Madlen Eisenmenger wird gerufen. Die allein erziehende Mutter und gelernte Bürokauffrau ist jetzt Altenpflegehelferin im Binzer DRK-Heim. "Erst wollte ich nur ehrenamtlich arbeiten. Jetzt bin ich seit mehr als sieben Wochen hier. Die Arbeit mit den alten Menschen macht mir Spaß. Nun möchte ich Altenpflegerin werden."

Vertraut: Monika Höhne und Madlen Eisenmenger (r.)
Mit einem Lächeln betritt die 30-Jährige das Zimmer von Monika Höhne. "Ihr Herz schlägt an der richtigen Stelle", sagt die Bewohnerin, die ab und zu etwas mehr Hilfe benötigt. Seit vielen Jahren lebt sie im Heim.
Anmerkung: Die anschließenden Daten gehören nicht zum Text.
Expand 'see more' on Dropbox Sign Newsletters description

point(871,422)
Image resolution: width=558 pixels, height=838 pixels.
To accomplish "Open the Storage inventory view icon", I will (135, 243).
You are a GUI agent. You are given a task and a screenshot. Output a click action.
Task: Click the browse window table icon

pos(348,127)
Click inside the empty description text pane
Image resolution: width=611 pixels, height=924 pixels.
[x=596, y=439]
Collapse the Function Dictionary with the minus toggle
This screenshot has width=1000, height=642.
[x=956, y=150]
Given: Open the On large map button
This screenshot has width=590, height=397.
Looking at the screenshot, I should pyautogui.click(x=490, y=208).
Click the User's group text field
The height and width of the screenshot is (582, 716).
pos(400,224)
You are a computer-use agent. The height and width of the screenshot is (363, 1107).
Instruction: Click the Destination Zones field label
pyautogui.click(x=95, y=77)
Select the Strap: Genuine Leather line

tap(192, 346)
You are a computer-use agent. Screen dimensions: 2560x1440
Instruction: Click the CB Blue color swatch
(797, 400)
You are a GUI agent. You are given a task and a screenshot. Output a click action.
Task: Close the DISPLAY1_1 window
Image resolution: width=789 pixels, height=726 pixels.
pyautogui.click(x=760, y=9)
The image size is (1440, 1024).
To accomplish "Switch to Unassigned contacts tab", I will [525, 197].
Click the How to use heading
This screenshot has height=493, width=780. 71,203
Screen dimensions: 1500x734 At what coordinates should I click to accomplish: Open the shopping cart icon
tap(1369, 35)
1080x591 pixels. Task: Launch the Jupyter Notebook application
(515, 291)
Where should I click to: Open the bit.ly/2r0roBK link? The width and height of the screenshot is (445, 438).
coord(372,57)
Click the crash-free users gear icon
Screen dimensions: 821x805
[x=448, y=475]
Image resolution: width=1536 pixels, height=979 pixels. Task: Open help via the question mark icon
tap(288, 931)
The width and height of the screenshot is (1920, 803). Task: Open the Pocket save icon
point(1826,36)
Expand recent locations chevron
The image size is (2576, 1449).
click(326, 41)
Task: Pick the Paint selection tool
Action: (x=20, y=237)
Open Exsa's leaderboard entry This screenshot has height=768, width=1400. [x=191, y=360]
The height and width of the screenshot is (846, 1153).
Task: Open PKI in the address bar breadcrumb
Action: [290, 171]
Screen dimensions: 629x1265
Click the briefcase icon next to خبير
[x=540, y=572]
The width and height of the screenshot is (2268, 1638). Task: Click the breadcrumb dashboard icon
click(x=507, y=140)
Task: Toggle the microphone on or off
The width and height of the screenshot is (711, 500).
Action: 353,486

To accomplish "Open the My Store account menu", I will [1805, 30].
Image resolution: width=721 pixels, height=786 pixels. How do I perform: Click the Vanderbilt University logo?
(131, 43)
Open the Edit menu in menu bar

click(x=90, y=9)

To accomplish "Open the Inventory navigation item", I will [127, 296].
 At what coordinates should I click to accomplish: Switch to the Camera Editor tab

Madlen nimmt Monika Höhnes Hände. Beide lächeln.
Wärme und Nähe, das ist es, was die Bewohner an den Feiertagen noch mehr brauchen als an normalen Tagen, weiß Pflegedienstleiterin Madeleine Zaage. Sie hat wie ihre Mitarbeiterinnen in den Wohnbereichen oder wie die Frauen und Männer in der Küche heute mehr als "nur" ihren Dienst. "Die Adventszeit ist ganz besonders hier im Heim. Wir hatten einen Weihnachtsbasar, in dem selbst gebastelte Geschenke präsentiert und verkauft wurden. Wir haben auch mit den Angehörigen gefeiert, die ihre Mütter und Väter zum Fest nicht nach Hause holen können."
Lothar Simon sitzt im Rollstuhl und hat als Vorsitzender des Heimbeirates erkundet, was seine Mitbewohner auf dem Speiseplan zu Weihnachten sehen wollen. Er ist wendig wie sein Elektro-Rollstuhl, den er mit einer Hand steuern kann. Und muss. Und mit dem er durch die Etagen düst. Hier ein nettes Wort. Dort eine Frage. Oder eine klare Ansage. Würstchen mit Kartoffelsalat wird es heute traditionell geben. Herr Simon hat immer Verantwortung übernommen. Nun auch im Heim.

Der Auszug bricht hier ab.